--- WHAT NEEDS TO BE DONE ---
When you reproduce the listing below, keep every entry exactly as written.

--- INPUT DATA ---

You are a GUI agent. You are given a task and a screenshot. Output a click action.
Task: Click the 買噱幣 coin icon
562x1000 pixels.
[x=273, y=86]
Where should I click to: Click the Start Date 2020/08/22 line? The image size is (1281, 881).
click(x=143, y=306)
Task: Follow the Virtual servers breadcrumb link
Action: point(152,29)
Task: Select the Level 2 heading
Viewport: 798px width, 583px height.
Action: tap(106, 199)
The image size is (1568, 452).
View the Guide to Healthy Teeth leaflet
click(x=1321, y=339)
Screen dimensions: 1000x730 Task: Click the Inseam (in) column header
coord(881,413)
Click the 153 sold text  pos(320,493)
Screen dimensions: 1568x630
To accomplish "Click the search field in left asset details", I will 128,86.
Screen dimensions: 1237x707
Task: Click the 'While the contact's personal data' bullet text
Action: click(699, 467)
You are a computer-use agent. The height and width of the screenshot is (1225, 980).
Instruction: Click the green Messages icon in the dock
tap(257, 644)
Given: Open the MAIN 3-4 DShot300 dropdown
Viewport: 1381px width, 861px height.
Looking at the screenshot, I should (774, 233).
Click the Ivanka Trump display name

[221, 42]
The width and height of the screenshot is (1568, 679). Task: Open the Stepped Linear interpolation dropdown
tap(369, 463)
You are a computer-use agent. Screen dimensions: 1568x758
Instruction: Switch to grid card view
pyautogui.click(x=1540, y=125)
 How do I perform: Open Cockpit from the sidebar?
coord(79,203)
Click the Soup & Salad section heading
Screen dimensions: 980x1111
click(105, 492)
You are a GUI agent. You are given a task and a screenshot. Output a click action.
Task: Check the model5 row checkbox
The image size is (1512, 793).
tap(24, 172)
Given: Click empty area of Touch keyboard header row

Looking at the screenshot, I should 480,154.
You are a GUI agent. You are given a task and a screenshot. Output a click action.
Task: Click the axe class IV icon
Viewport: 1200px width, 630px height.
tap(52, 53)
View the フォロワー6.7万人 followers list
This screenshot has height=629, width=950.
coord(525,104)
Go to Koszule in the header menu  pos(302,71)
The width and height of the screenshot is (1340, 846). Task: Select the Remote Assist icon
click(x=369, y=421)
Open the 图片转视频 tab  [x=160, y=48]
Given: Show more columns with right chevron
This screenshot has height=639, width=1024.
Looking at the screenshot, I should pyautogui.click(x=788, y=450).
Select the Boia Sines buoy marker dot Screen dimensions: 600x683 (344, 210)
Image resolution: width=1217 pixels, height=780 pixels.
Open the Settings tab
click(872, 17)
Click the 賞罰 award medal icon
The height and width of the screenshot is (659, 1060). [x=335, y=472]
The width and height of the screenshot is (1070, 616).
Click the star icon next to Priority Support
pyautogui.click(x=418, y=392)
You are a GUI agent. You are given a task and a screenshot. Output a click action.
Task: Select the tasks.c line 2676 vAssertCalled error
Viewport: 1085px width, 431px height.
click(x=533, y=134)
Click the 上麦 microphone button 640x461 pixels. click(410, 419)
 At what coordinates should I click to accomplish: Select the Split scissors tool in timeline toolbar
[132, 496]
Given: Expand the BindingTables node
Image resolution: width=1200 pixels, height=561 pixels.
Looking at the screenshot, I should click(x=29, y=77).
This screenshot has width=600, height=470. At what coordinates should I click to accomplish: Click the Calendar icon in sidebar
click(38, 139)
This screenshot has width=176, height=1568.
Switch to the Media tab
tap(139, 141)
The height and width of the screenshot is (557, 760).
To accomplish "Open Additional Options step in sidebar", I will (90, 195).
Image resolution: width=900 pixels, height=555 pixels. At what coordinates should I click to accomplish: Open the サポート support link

--- TASK RESPONSE ---
You are a GUI agent. You are given a task and a screenshot. Output a click action.
Task: Click the 買噱幣 coin icon
562x1000 pixels.
[x=273, y=86]
Where should I click to: Click the Start Date 2020/08/22 line? The image size is (1281, 881).
click(x=143, y=306)
Task: Follow the Virtual servers breadcrumb link
Action: point(152,29)
Task: Select the Level 2 heading
Viewport: 798px width, 583px height.
Action: tap(106, 199)
The image size is (1568, 452).
View the Guide to Healthy Teeth leaflet
click(x=1321, y=339)
Screen dimensions: 1000x730 Task: Click the Inseam (in) column header
coord(881,413)
Click the 153 sold text  pos(320,493)
Screen dimensions: 1568x630
To accomplish "Click the search field in left asset details", I will 128,86.
Screen dimensions: 1237x707
Task: Click the 'While the contact's personal data' bullet text
Action: click(699, 467)
You are a computer-use agent. The height and width of the screenshot is (1225, 980).
Instruction: Click the green Messages icon in the dock
tap(257, 644)
Given: Open the MAIN 3-4 DShot300 dropdown
Viewport: 1381px width, 861px height.
Looking at the screenshot, I should (774, 233).
Click the Ivanka Trump display name

[221, 42]
The width and height of the screenshot is (1568, 679). Task: Open the Stepped Linear interpolation dropdown
tap(369, 463)
You are a computer-use agent. Screen dimensions: 1568x758
Instruction: Switch to grid card view
pyautogui.click(x=1540, y=125)
 How do I perform: Open Cockpit from the sidebar?
coord(79,203)
Click the Soup & Salad section heading
Screen dimensions: 980x1111
click(105, 492)
You are a GUI agent. You are given a task and a screenshot. Output a click action.
Task: Check the model5 row checkbox
The image size is (1512, 793).
tap(24, 172)
Given: Click empty area of Touch keyboard header row

Looking at the screenshot, I should 480,154.
You are a GUI agent. You are given a task and a screenshot. Output a click action.
Task: Click the axe class IV icon
Viewport: 1200px width, 630px height.
tap(52, 53)
View the フォロワー6.7万人 followers list
This screenshot has height=629, width=950.
coord(525,104)
Go to Koszule in the header menu  pos(302,71)
The width and height of the screenshot is (1340, 846). Task: Select the Remote Assist icon
click(x=369, y=421)
Open the 图片转视频 tab  [x=160, y=48]
Given: Show more columns with right chevron
This screenshot has height=639, width=1024.
Looking at the screenshot, I should pyautogui.click(x=788, y=450).
Select the Boia Sines buoy marker dot Screen dimensions: 600x683 (344, 210)
Image resolution: width=1217 pixels, height=780 pixels.
Open the Settings tab
click(872, 17)
Click the 賞罰 award medal icon
The height and width of the screenshot is (659, 1060). [x=335, y=472]
The width and height of the screenshot is (1070, 616).
Click the star icon next to Priority Support
pyautogui.click(x=418, y=392)
You are a GUI agent. You are given a task and a screenshot. Output a click action.
Task: Select the tasks.c line 2676 vAssertCalled error
Viewport: 1085px width, 431px height.
click(x=533, y=134)
Click the 上麦 microphone button 640x461 pixels. click(410, 419)
 At what coordinates should I click to accomplish: Select the Split scissors tool in timeline toolbar
[132, 496]
Given: Expand the BindingTables node
Image resolution: width=1200 pixels, height=561 pixels.
Looking at the screenshot, I should click(x=29, y=77).
This screenshot has width=600, height=470. At what coordinates should I click to accomplish: Click the Calendar icon in sidebar
click(38, 139)
This screenshot has width=176, height=1568.
Switch to the Media tab
tap(139, 141)
The height and width of the screenshot is (557, 760).
To accomplish "Open Additional Options step in sidebar", I will (90, 195).
Image resolution: width=900 pixels, height=555 pixels. At what coordinates should I click to accomplish: Open the サポート support link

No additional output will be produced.